Chapter 40

Tuesday, 22 December 2015

5:04 P.M.

“Police! Move!” yelled Baxter, as the heaving throng inched gradually toward the blocked stairway. She scanned the crowd for Keaton. After a moment, she spotted him. He was already at the foot of the stairs, glancing back anxiously, looking for her.

As he began his scramble above ground, she could see that he was holding something.

“Eyes on Keaton!” she shouted into her radio. “Bakerloo stairway, heading up. Be advised: suspect has something in his hand. Treat as a trigger until we confirm otherwise.”

A gap opened up in front of her. She pushed through, gaining several meters in just a couple of seconds.

“Disarm by any means necessary.”

“Baxter, can you hear me?” wheezed Rouche as he ascended the emergency stairwell at the far end of the platform, his damaged microphone screeching back at him uselessly.

He was still able to hear the rest of the team’s transmissions as he joined the hordes rushing toward fresh air. Holding his wounded shoulder, he struggled against the current, searching for where the endless river of people was emerging from.

There was a loud crackle of distortion in his ear.

A moment later, he spotted a dark shape on the ground up ahead.
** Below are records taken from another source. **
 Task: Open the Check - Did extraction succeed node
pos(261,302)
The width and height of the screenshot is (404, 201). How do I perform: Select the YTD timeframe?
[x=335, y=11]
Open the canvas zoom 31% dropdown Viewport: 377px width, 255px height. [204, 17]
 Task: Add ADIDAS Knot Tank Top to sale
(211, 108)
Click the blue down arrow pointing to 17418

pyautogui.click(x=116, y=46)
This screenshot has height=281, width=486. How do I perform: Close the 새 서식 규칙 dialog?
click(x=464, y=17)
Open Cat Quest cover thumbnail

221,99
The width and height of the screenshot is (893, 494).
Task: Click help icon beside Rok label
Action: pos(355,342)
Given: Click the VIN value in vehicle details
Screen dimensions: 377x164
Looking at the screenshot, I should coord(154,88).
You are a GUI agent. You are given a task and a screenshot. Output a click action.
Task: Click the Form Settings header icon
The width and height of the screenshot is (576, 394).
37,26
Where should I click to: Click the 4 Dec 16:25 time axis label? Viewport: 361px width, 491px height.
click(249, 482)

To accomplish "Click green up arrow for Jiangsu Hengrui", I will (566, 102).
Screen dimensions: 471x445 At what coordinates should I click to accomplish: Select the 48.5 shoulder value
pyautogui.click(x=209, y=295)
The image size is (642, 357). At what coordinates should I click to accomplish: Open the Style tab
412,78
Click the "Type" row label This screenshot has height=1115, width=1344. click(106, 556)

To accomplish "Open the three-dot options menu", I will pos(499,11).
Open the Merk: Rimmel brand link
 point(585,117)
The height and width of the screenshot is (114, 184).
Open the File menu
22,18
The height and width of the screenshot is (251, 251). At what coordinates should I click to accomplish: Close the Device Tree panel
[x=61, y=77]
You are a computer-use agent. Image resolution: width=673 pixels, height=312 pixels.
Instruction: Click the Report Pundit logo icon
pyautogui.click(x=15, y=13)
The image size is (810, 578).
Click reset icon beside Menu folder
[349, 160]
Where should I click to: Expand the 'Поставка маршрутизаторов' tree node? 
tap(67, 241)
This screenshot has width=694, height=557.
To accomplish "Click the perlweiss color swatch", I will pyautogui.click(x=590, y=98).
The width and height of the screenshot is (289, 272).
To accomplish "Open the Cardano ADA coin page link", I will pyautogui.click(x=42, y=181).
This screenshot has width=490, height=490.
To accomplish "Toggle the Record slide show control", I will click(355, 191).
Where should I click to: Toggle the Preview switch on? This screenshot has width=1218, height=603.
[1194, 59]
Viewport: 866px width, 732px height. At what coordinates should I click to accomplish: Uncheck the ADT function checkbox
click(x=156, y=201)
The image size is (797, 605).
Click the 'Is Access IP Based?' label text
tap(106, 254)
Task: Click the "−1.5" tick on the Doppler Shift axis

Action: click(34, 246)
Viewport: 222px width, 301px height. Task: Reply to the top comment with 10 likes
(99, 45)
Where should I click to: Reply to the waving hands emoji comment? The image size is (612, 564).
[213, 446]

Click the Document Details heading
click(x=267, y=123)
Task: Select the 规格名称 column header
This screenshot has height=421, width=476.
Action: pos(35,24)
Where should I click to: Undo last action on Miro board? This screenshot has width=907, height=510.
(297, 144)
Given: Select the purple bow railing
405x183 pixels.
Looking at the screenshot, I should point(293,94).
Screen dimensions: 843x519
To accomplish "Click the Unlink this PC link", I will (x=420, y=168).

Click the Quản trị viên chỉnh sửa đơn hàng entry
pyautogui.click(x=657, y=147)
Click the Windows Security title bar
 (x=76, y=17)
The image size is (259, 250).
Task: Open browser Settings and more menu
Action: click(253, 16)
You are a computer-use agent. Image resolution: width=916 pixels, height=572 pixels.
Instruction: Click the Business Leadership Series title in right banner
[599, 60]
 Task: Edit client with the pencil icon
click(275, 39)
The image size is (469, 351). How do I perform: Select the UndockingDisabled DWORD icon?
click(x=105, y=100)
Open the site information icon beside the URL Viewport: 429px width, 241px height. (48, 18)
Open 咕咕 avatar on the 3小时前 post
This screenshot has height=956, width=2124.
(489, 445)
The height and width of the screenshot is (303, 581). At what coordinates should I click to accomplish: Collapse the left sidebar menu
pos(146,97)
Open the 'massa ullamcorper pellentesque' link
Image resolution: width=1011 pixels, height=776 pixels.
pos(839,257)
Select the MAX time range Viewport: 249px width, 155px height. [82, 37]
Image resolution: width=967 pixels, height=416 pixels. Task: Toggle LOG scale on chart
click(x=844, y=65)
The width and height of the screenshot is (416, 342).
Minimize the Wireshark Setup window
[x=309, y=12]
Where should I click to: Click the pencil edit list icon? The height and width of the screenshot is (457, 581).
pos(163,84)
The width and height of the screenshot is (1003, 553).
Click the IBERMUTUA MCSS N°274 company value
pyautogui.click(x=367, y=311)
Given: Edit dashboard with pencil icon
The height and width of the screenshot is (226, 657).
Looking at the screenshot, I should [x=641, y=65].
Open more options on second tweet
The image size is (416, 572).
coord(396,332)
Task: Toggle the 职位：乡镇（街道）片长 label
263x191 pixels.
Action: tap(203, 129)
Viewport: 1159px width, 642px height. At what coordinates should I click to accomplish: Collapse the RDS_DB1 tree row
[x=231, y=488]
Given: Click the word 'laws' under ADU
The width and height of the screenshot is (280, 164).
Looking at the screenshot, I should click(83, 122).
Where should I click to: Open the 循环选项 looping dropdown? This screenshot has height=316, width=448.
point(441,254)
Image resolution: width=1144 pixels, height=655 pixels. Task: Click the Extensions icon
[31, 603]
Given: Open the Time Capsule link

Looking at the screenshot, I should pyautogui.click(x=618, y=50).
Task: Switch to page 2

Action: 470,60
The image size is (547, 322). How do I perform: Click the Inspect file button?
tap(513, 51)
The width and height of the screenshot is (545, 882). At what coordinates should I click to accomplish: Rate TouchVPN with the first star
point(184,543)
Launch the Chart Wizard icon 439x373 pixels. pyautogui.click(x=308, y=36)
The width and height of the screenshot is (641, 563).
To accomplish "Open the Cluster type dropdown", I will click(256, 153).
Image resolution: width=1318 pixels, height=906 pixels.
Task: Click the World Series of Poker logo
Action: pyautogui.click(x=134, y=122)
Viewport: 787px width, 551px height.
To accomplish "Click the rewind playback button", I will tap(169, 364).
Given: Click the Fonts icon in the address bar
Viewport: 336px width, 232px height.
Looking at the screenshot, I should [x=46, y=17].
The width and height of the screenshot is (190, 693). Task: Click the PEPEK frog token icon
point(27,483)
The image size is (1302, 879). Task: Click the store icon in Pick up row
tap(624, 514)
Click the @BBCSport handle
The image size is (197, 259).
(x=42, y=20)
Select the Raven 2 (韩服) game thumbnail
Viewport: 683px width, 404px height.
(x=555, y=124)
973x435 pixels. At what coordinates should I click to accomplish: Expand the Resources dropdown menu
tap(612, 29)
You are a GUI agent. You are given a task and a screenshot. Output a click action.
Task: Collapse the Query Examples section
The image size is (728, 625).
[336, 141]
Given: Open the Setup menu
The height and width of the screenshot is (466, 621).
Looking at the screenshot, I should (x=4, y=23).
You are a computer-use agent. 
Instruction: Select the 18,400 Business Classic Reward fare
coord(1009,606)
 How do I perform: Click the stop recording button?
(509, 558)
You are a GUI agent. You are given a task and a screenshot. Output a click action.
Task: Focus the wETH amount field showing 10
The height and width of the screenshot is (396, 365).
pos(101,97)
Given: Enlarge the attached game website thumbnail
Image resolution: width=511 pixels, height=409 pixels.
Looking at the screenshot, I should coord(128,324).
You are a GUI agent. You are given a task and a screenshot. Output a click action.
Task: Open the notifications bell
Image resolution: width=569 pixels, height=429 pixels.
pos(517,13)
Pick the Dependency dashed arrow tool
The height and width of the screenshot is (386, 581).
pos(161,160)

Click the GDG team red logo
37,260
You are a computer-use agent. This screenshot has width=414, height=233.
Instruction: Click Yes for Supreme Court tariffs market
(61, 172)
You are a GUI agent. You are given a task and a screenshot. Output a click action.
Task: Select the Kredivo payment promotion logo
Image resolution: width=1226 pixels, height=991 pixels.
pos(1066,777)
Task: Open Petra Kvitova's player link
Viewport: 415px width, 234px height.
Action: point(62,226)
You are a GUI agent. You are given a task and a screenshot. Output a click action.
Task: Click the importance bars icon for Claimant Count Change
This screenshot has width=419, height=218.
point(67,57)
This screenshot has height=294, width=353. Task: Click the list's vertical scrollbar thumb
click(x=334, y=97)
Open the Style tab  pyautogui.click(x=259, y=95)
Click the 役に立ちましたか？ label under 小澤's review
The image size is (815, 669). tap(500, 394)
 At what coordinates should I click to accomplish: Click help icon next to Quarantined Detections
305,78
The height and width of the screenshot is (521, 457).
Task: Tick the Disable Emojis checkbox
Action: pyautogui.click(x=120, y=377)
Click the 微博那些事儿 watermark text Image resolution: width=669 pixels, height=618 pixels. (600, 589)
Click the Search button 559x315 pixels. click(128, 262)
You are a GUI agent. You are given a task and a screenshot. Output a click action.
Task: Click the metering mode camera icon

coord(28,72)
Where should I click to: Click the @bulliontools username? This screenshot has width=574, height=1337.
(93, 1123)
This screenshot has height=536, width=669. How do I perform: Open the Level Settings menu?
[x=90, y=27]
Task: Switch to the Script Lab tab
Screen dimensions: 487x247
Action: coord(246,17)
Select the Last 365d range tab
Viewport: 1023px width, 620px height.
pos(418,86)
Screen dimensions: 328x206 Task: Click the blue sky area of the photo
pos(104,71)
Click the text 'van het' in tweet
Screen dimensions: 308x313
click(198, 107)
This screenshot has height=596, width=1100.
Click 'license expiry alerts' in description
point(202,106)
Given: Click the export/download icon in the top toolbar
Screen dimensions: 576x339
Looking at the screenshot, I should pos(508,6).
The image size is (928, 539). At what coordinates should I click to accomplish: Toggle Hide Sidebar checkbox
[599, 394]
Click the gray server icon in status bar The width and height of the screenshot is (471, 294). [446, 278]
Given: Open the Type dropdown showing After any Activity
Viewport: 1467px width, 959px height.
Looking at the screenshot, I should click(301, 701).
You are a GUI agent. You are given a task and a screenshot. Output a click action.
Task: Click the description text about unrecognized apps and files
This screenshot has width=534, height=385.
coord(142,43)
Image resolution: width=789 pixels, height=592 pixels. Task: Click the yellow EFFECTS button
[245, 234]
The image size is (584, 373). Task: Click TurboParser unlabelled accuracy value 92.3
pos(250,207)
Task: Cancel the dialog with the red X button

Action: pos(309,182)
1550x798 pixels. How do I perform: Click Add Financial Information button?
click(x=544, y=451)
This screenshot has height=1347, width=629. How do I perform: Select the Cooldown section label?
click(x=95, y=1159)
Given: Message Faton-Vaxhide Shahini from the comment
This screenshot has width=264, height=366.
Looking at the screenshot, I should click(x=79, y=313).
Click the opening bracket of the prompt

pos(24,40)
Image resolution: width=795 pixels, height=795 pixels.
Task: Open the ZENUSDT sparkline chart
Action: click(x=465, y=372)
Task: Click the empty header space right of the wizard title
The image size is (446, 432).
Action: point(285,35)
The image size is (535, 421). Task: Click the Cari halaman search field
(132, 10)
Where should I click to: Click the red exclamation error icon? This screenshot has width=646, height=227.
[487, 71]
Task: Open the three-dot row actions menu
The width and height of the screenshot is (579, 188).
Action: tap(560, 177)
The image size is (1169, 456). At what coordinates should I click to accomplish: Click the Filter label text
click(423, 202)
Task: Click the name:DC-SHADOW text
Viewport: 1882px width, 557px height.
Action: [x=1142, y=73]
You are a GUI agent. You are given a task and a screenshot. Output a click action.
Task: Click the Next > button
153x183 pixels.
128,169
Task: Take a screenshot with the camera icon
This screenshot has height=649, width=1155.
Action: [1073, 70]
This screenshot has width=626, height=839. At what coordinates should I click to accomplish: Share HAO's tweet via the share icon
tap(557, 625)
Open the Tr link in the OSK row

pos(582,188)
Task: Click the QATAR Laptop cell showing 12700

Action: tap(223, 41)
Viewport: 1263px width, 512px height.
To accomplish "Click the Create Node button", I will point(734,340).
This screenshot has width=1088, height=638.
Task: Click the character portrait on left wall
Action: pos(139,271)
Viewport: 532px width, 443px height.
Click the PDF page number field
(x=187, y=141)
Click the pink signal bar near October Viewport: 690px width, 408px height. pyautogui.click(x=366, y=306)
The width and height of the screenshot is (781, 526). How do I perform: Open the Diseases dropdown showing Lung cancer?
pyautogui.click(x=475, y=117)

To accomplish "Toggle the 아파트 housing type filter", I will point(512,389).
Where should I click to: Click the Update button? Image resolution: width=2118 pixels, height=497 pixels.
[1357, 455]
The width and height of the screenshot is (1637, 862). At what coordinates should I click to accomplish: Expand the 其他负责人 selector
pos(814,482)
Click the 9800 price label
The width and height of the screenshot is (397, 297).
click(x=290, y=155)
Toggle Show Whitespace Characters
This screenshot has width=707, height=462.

Flickering between hurrying legs, he could make out the shape of a body-armored officer lying facedown at the top of the escalators.

“Shit!” He looked back at the sea of people disappearing through exits all around him.

With slightly more space to maneuver, the evacuees were now moving at walking pace toward the waiting night.

They were running out of time.

He ran blindly into the crowd, barging a route through the crush as he searched in desperation for Keaton.

“Officer down! Officer down! Top of the Bakerloo escalator,” Baxter announced into the radio, only realizing that it was Special Agent Chase as she checked for a pulse.

She didn’t find one.

At each of the exits, a lone FBI agent faced the impossible task of locating a single face among the army of people advancing toward them. Meanwhile, London Underground staff struggled to hold a swarm of inconvenienced commuters at bay outside the station’s entrance.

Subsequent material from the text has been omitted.